Конец августа Димитров снова провёл в Москве. На сей раз его визит был почти частным. Врачебный консилиум констатировал у Димитрова некоторое улучшение состояния здоровья (не иначе как родная земля напитала целебной силой!). Он обсудил с Панюшкиным дела ОМИ, узнал последние московские новости, побывал с Рози на Новодевичьем кладбище.
На Парижской конференции продолжались напряжённые дискуссии об условиях мирных договоров с бывшими союзниками Германии. В обсуждении вопросов о границах и репарациях принимала участие и болгарская делегация во главе с Василом Коларовым. Второго сентября, воспользовавшись тем, что глава советской делегации В. М. Молотов приехал на несколько дней в Москву, Димитров позвонил ему. «В Париже ещё не всё решено, главное впереди, — сообщил министр
[113]. — Но я, вопреки всему, — оптимист».
Во время встречи в Кремле Димитров поинтересовался, может ли Болгария рассчитывать на сепаратный договор с Советским Союзом, если англичане и американцы откажутся подписывать мирный договор.
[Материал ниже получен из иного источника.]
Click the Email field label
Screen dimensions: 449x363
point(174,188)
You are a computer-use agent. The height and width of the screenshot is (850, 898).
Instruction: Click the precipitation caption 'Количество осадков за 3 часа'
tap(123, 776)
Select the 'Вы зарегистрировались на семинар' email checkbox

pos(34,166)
Сталин ответил, что до этого едва ли дойдет, а Молотов добавил: «Если они откажутся заключать мир с Болгарией, мы тогда откажемся подписывать мир с Италией, а они в этом больше заинтересованы».
«Написал Берии по поводу освобождения и направления в Болгарию некоторых болгарских политэмигрантов» — эта дневниковая запись от 3 сентября свидетельствует о том, что Димитров продолжал настойчиво добиваться пересмотра дел репрессированных соотечественников. В своих ходатайствах он приводил довод, казавшийся ему очень убедительным: отбывающие срок болгарские специалисты «очень необходимы для болгарского народного хозяйства»
. В приложенном к письму, адресованному Берии, списке 29 заключённых даже перечислены места их пребывания — Магадан, Норильск, Колыма, Ухта, рудник «Мальта» (Амурская область).